未返済は人数・金額とも過去最高に
ところが近年、未返済と返済猶予が右肩上がりで増えている。返済猶予者はコロナ禍の20年は7962人だったが、24年は1万4527人と1.8倍に増え、猶予額も110億ウォン(約11億7千万円)から242億ウォン(約25億7千万円)へと2倍以上に膨らんだ。なかでも卒業後に学資ローンの返済を開始した後、経済的困難に直面した返済猶予者は20年の6871人から24年には1万2158人へと大きく増えている。
25年の未返済は返済対象31万9648人の18%に当たる5万7580人で、未返済額も813億ウォン(約86億3千万円、全体の19.4%)に上っている。人数と金額のいずれも過去最高を更新した。
未返済は30歳未満の青年失業率が10%に迫った16年から増加を続け、19年に10%を突破し、25年には20%に近づいた。1人あたり平均滞納額も過去最高の141万ウォン(約15万円)に達している。
返済猶予者と未返済が増加した最大の要因は若者の就職環境だ。韓国の青年失業率はIMF経済危機を脱した01年以降7%から8%で推移した後、17年の9.8%をピークに減少。23年・24年は5.9%とIMF経済危機以降はじめて6%を割り込んだが、就職環境が改善されたわけではない。
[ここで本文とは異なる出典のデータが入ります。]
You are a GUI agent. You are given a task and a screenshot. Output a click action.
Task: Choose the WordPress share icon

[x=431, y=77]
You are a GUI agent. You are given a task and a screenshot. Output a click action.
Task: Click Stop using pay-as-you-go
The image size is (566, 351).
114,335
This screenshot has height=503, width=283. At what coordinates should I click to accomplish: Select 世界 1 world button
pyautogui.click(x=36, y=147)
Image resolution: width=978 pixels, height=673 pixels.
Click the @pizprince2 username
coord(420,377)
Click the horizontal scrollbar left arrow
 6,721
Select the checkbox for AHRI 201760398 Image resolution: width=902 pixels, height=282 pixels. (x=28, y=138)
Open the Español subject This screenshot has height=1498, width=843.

統計上の失業者はすぐに就業できる就職活動者を示しているだけで、短時間アルバイトや就職活動を行っていないニートは含まれない。韓国雇用情報院がまとめた2025年第一四半期の20代のニートは約42万人と20代人口の7.3%を占めている。2025年の青年失業率は6.1%だが、この統計上の失業者に就労を希望しながら求職活動を行っていない潜在失業者と就労時間が週18時間未満の不完全就業者を加えた拡張失業率は15.6%で、15歳から29歳の6人に1人が事実上の失業者といえるのだ。